Cada uno recordará su selección de helados de infancia y tendrá sus preferencias guardadas en el disco duro de su hipocampo. El polo Drácula, el Colajet, el Pirulo tropical —niño, no comas polos de hielo, que eso no tiene más que guarrás—, el Mikolápiz, —qué bueno cuando la mina de chocolate tenía un poco de aire y en vez de ser maciza era una fina capa de chocolate crujiente—, la copa de Brasil, el helado al corte de casa de la abuela y esos limones, naranjas y piñas heladas que nunca sabías muy bien cómo empezar ni había ovarios ni capacidad en tu estómago para darles fin.
Cada uno recordará su selección y cada uno rememorará con cierta guasa su pequeño ritual con el helado. Estaban los que se comían el bombón a bocados o los que íbamos desmenuzando con cuidado la capa de chocolate para después comernos la crema. Dos bandos unidos por la bajona que te daba cuando se te caía un pedazo de chocolate al suelo.
Cuando era un helado de tarrina, una Copa de Brasil —que, a pesar de tener café, nadie te pedía acreditar tu edad para comértela— o un Mikolápiz, algunos tiraban el envase y a otros nos encantaba dárnoslas de inventores y enjuagar el tarrito en la fuente para echarnos un trago de agua. No sé por qué no me acabé dedicando a la ingeniería industrial.
Luego estaban los helados de fiesta. Esa carta de helados regios que superaban los cuarenta duros y cerraban una comida de cordero asado o plato combinado de marisco en el mesón favorito del abuelo. Había dos grandes equipos: los de la Comtessa y los de la tarta al whisky. Yo fui equipo Comtessa, helado al que nunca llamé Viennetta y hoy mismo acabo de descubrir que por mucho que en España le dijéramos Contesa, con ene y una ese, el nombre era “condesa” en catalán. Qué felices tiempos sin nacionalismo.

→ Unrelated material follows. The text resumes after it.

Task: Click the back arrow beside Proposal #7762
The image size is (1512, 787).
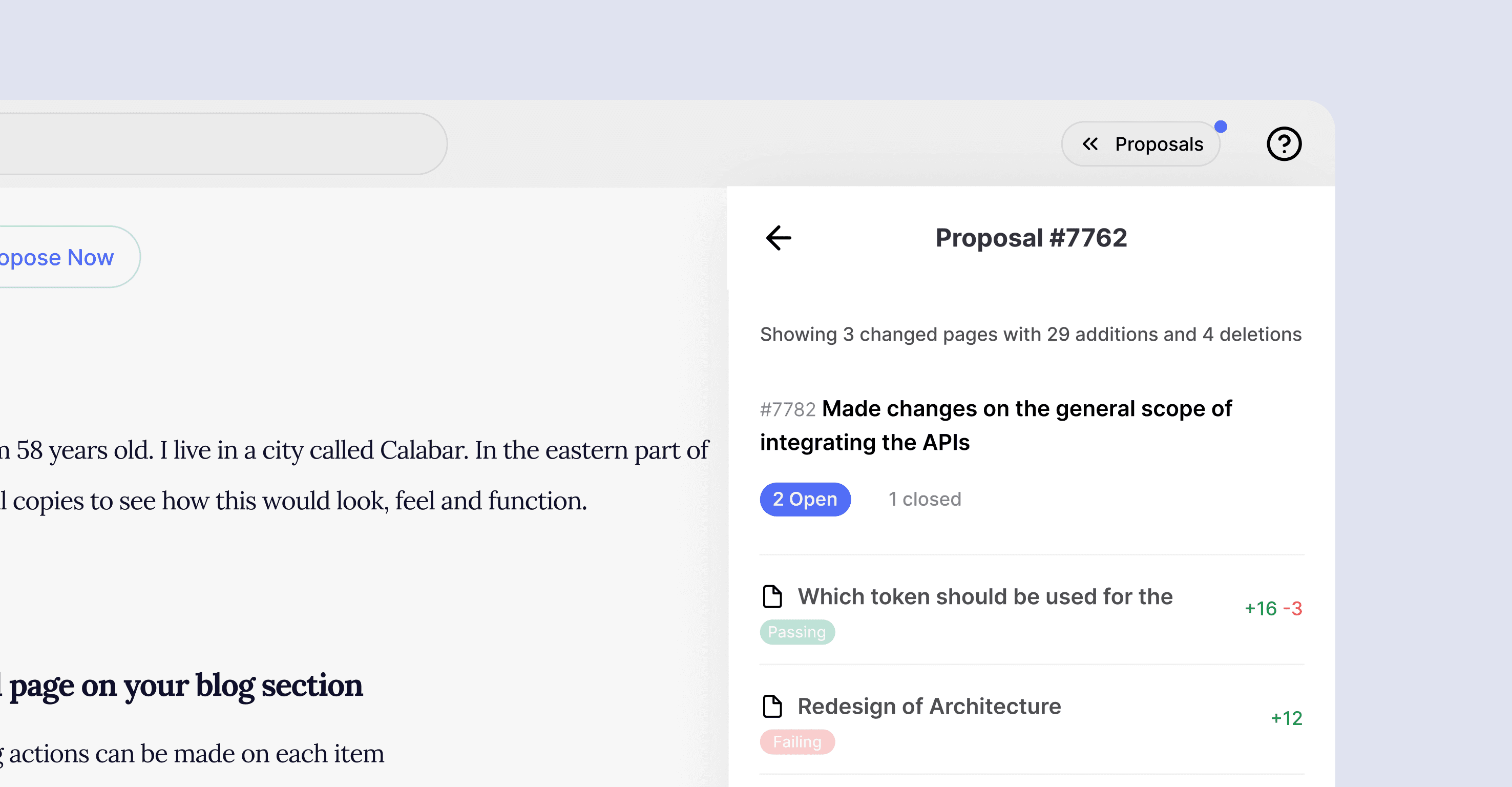Action: pyautogui.click(x=779, y=238)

También había un tercer equipo, silencioso pero no minoritario: el de las abuelas y los helados en tarrina de barro. Todos sabemos que se lo pedían por el premio: la tarrina de barro. Pasadita de servilleta y al bolso, y cuando ibas a su casa te encontrabas ese recipiente lleno de natillas coronadas con una galleta María. Pasión por el reciclaje.
Era verano y teníamos mucho tiempo y mucha creatividad. Nos encantaba ser inventores y si nuestro invento tenía azúcar, la imaginación se desataba. Nos compraban moldes de helados y ahí hacíamos nuestra magia. Había que rellenarlo de todo lo imaginable, la única condición era que fuera muy dulce. Así que poníamos horchata, leche con Nescafé, leche con cacao, zumos de todo tipo, yogures y Petit-Suisse. Los de Petit-Suisse, conocedores de este furor nuestro, lanzaron una promoción de verano de palitos para que pinchases sus yogures y los congelases directamente. Fue un poco como decirnos “quita, que tú no sabes”, pero recibimos el obsequio con alegría.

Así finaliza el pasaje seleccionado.